SHORT TASK: Output the lines starting with the line containing "The width and height of the screenshot is (1457, 837)." and continuing through the line containing "pyautogui.click(x=512, y=334)", reproducing them exactly as they appear in the entries.

· · · · ·

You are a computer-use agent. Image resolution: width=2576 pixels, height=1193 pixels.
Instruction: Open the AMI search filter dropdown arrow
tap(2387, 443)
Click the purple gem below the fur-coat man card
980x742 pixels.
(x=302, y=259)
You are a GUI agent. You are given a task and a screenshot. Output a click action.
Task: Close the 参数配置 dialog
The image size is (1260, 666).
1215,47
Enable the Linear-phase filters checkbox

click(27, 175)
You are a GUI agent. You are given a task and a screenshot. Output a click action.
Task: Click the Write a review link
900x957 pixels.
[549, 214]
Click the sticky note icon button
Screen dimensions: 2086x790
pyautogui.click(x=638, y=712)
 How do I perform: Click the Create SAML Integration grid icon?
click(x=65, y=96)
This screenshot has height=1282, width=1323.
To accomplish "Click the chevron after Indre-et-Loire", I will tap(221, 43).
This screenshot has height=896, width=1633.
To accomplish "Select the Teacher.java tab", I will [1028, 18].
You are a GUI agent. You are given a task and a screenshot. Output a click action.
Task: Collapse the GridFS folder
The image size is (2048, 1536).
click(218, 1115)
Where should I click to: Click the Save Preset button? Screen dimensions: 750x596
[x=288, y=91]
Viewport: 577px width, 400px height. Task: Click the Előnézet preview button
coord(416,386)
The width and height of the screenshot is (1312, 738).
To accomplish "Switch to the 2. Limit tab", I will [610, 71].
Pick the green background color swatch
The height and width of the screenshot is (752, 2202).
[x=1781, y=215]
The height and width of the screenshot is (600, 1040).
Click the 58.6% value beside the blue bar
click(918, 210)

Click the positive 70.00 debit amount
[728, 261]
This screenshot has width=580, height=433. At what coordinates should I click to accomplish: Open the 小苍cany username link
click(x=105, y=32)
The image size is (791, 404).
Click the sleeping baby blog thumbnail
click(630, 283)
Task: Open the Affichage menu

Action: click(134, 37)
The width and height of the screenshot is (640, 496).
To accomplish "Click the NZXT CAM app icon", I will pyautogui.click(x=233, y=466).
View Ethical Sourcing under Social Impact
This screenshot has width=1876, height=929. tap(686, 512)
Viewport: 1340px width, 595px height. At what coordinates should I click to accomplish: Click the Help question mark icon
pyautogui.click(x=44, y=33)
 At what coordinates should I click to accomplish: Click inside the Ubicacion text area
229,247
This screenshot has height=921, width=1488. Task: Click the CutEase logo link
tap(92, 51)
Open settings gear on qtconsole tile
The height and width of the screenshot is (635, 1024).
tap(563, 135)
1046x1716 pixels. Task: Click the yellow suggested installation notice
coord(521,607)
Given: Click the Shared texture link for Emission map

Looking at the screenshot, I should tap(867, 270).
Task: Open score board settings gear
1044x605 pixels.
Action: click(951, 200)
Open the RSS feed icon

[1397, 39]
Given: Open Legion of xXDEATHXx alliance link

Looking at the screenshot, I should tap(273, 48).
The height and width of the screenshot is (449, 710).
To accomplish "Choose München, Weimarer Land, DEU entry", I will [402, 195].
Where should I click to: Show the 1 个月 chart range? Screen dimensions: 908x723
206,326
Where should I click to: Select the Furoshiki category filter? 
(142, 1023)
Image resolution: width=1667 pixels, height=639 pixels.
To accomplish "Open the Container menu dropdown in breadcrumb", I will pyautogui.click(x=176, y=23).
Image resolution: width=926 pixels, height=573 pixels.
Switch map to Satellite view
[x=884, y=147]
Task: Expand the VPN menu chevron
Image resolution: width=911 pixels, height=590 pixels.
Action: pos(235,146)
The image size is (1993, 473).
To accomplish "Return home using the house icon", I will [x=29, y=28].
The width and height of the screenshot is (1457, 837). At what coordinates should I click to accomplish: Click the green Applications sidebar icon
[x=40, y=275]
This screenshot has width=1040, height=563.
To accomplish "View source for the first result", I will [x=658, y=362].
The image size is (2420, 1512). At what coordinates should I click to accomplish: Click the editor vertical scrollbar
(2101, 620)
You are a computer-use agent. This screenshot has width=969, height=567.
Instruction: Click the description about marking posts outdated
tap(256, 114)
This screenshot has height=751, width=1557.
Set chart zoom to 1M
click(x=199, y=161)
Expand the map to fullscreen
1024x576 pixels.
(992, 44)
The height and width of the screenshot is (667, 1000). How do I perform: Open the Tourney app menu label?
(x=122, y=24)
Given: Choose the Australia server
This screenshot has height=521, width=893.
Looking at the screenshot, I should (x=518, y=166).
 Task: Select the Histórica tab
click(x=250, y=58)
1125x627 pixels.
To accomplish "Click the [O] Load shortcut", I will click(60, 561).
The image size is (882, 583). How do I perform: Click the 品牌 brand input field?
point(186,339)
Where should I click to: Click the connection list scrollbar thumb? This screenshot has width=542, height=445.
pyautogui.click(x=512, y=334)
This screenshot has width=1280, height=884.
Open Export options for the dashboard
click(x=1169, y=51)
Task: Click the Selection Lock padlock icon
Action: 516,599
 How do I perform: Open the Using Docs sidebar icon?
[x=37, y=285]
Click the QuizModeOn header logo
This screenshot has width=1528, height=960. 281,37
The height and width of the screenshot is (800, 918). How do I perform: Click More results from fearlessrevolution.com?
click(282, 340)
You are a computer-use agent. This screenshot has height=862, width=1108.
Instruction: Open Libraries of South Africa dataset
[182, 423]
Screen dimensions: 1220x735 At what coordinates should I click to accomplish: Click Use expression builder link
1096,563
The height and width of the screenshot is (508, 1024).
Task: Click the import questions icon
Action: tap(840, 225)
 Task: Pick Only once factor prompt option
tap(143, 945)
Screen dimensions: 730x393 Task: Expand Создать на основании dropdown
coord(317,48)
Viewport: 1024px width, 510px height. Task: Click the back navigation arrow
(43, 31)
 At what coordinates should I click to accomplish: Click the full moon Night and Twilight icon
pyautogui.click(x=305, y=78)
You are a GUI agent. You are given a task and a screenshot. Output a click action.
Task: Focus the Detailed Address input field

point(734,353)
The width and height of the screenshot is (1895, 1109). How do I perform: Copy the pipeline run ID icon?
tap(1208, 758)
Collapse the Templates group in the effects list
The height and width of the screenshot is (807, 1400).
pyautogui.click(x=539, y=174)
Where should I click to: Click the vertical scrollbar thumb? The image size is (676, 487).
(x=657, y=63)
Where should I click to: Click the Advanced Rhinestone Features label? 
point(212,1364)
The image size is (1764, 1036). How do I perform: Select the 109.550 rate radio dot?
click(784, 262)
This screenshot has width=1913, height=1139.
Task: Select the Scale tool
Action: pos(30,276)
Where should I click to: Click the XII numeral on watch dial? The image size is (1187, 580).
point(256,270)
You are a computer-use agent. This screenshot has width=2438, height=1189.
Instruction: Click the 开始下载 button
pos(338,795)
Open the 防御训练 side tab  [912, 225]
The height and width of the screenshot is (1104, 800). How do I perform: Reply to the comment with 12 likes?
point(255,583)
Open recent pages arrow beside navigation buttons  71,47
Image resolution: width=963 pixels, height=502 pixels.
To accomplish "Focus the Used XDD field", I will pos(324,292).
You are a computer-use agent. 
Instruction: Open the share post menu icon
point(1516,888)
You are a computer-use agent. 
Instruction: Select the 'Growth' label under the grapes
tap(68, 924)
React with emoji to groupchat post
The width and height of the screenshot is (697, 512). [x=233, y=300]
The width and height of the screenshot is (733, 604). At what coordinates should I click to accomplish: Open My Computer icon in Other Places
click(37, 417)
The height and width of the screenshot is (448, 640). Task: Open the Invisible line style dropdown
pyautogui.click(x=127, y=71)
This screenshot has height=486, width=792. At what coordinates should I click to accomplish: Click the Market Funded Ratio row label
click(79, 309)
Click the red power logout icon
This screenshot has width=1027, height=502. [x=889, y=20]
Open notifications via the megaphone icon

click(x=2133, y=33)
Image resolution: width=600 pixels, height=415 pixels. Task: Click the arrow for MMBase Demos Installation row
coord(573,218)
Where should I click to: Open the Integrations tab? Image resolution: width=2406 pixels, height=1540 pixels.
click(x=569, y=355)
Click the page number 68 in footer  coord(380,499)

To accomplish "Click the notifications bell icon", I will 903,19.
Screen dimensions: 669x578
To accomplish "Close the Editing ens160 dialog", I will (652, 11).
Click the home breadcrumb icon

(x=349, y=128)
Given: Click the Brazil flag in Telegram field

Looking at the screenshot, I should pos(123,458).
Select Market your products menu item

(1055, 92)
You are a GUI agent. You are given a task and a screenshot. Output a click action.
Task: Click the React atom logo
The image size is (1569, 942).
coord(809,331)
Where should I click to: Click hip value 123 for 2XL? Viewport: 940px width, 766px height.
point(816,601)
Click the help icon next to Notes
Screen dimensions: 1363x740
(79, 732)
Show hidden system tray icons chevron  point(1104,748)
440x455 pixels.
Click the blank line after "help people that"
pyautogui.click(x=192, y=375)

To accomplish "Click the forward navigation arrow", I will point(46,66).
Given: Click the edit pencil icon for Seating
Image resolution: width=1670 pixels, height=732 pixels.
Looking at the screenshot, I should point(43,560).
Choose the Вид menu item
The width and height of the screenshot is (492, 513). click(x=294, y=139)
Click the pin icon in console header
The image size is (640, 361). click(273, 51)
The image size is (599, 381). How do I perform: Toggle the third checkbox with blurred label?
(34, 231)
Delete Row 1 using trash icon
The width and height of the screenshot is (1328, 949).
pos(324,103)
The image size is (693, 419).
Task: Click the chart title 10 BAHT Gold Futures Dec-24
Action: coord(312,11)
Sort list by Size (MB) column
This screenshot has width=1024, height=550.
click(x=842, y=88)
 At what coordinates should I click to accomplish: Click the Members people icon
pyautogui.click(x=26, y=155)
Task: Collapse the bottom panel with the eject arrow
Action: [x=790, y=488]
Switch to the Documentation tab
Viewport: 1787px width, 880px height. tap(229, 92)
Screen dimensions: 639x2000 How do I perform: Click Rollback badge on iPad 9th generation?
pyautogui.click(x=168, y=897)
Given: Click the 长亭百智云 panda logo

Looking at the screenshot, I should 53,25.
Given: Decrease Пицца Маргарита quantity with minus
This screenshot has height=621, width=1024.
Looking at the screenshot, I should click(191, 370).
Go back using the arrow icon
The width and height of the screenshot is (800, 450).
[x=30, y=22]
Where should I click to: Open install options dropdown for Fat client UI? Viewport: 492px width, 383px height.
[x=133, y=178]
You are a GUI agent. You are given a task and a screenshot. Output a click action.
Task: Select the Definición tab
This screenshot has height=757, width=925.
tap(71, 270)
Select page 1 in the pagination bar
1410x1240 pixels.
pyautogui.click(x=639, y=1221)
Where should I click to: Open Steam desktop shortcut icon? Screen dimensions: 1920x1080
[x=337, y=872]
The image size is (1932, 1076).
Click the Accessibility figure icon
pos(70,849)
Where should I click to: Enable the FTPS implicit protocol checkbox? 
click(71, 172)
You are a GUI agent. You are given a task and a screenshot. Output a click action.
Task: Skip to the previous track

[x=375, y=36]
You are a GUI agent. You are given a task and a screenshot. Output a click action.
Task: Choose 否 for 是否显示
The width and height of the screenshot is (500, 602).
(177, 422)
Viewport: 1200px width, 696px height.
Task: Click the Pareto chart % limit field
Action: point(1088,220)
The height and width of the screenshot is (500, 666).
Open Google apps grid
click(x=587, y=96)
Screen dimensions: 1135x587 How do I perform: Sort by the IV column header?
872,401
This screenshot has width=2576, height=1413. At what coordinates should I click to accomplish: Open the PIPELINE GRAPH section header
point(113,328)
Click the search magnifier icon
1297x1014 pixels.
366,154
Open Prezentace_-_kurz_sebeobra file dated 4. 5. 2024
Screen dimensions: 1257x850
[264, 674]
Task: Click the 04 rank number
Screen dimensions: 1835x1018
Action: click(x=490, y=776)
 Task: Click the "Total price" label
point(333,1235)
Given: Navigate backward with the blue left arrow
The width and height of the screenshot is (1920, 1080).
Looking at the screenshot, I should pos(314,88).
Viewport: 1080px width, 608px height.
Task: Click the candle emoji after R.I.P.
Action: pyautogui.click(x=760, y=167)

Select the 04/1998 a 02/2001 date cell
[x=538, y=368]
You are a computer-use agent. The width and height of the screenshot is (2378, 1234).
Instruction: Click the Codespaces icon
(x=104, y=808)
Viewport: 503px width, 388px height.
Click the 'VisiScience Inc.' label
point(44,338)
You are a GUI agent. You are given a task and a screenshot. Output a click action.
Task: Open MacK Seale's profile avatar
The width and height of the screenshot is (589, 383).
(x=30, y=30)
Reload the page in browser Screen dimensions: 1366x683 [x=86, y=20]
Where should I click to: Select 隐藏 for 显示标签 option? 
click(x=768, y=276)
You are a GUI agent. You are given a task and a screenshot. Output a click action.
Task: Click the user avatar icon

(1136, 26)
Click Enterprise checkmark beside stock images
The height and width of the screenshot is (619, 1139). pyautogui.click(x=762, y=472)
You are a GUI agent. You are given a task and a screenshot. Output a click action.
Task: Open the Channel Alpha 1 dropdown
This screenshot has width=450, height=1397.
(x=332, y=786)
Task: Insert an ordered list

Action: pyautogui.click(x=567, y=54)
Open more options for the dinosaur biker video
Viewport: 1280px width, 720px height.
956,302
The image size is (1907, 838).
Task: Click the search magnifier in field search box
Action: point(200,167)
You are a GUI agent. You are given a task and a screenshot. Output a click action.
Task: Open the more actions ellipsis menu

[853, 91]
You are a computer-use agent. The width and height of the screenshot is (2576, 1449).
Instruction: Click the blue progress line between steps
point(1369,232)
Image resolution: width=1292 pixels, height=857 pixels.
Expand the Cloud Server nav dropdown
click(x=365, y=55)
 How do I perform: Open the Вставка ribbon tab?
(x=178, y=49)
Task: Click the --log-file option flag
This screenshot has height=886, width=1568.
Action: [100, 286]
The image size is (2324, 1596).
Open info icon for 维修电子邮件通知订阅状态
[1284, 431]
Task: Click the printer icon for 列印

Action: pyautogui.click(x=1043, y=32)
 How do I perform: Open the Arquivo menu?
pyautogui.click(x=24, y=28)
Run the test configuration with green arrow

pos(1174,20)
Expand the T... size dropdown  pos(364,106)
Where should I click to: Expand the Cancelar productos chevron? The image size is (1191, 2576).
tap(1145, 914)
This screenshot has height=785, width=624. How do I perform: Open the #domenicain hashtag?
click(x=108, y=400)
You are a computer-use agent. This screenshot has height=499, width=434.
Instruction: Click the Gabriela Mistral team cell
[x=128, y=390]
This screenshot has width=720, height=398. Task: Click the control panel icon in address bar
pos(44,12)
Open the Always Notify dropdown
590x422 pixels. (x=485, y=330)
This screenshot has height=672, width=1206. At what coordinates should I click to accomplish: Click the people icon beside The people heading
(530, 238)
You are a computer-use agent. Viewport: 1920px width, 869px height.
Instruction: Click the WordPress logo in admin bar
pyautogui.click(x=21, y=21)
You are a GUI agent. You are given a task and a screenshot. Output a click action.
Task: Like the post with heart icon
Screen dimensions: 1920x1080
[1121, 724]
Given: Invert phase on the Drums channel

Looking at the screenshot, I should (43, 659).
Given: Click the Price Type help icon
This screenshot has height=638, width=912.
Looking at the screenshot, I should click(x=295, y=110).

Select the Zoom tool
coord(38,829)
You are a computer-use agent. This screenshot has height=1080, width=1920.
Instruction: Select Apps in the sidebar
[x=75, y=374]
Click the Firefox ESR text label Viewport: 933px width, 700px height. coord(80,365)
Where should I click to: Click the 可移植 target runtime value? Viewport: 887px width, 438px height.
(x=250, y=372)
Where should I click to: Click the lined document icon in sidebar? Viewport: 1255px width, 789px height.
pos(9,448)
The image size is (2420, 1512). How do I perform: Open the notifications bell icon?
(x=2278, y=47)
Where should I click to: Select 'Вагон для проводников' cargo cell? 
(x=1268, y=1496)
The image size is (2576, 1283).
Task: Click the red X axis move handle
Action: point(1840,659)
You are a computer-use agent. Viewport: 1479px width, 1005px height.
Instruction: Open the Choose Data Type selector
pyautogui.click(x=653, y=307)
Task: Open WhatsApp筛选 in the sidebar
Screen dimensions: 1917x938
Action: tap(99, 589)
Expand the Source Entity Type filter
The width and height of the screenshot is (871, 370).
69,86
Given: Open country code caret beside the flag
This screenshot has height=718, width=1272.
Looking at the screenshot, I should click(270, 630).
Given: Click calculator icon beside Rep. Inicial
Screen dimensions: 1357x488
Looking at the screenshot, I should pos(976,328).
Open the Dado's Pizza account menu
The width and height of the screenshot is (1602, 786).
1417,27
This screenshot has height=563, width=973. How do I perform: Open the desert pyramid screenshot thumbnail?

· · · · ·

EXERCISE RESULT:
The width and height of the screenshot is (1457, 837). At what coordinates should I click to accomplish: Click the green Applications sidebar icon
[x=40, y=275]
This screenshot has width=1040, height=563.
To accomplish "View source for the first result", I will [x=658, y=362].
The image size is (2420, 1512). At what coordinates should I click to accomplish: Click the editor vertical scrollbar
(2101, 620)
You are a computer-use agent. This screenshot has width=969, height=567.
Instruction: Click the description about marking posts outdated
tap(256, 114)
This screenshot has height=751, width=1557.
Set chart zoom to 1M
click(x=199, y=161)
Expand the map to fullscreen
1024x576 pixels.
(992, 44)
The height and width of the screenshot is (667, 1000). How do I perform: Open the Tourney app menu label?
(x=122, y=24)
Given: Choose the Australia server
This screenshot has height=521, width=893.
Looking at the screenshot, I should (x=518, y=166).
 Task: Select the Histórica tab
click(x=250, y=58)
1125x627 pixels.
To accomplish "Click the [O] Load shortcut", I will click(60, 561).
The image size is (882, 583). How do I perform: Click the 品牌 brand input field?
point(186,339)
Where should I click to: Click the connection list scrollbar thumb? This screenshot has width=542, height=445.
pyautogui.click(x=512, y=334)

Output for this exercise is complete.